Le calculateur connaît également la densité du kérosène, il peut donc calculer la masse de kérosène dans chaque cuve ainsi que la masse totale du carburant embarqué.
Les cannes servent également à mesurer la température du carburant de manière à pouvoir gérer sa (re)circulation pour éviter des températures trop basses et un arrêt d'alimentation des moteurs par figeage du kérosène ou trop hautes et des risques de mauvais refroidissement. (L'influence de la température (dilatation ou rétraction) sur la masse de carburant est déjà prise en compte par la mesure de la densité). Chaque canne est équipée d'une diode et une par réservoir est "étalon" de mesure de température ; une diode correctement sélectionnée et polarisée présente une partie linéaire, en conduction directe, correspondant à une variation de 1 mV par °C. Ces tensions sont périodiquement mesurées par le calculateur qui passe alors du mode "quantité" au mode "diode". Il existe un troisième mode "test" qui lui aussi est activé périodiquement pour vérifier l'état correct du système de jaugeage.
Les hauteurs de carburant sont calculées par les mesures des intensités électriques dans les cannes condensateurs, les courants alternatifs mis en jeu sont très faibles, de l'ordre de 15 à 400 microampères, une tension de l'ordre de 3 V et une fréquence de 30 kHz. Ceci nécessite des circuits bien protégés des rayonnements extérieurs et une excellente régulation des oscillateurs alimentant les cannes. Les protections contre les rayonnements sont obtenues par des câbles coaxiaux et la régulation en gardant constant le produit Tension.Fréquence ce qui est très simple (électroniquement parlant) à obtenir.
Lors du vol, des corrélations sont effectuées en permanence entre la masse de carburant au départ, la masse de carburant consommée et la masse de carburant restante ce qui permet de détecter des fuites éventuelles.
Certains aéronefs sont équipés de système W&B (Weight And Balance, système de mesure de la masse et du centrage avion au sol) qui permettent de comparer les quantités carburant calculées par le système de jaugeage à celles qui sont mesurées par le W&B (1).
Ce système de mesure de hauteur par capacité variable est appliqué sur toutes les familles A310, A320 et A340 (pour l'A380 je ne sais pas encore), sur les B747 (classique et 400), B737, B757 et B767.
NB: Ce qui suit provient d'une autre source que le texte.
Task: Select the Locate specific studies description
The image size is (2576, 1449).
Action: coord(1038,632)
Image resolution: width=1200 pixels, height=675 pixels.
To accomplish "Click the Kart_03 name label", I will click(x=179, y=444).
Pour le B777, le principe est similaire, mais les hauteurs de carburant sont mesurées par le temps d'écho d'une émission ultrasonique (sur chaque canne qui est constituée d'un seul tube) entre le "plafond" des réservoirs et la surface du kérosène ; on s'affranchit de la mesure du coefficient diélectrique et des problèmes des courant faibles.
(1) Le W&B de l'A340 est très précis. J'ai participé aux expérimentations du système sur quatre de nos A340 pendant plus de deux années. Lors d'essais au hangar, lorsque je suis monté dans l'avion par un escabeau, le collègue de la maintenance présent au poste m'a dit : "Dominique, tu pèses 78 kg". Éberlué je lui ai répondu : "C'est exact". Le système W&B est tout à fait capable d'afficher, sur l'ECAM l'augmentation de masse de l'avion due à ma montée à bord.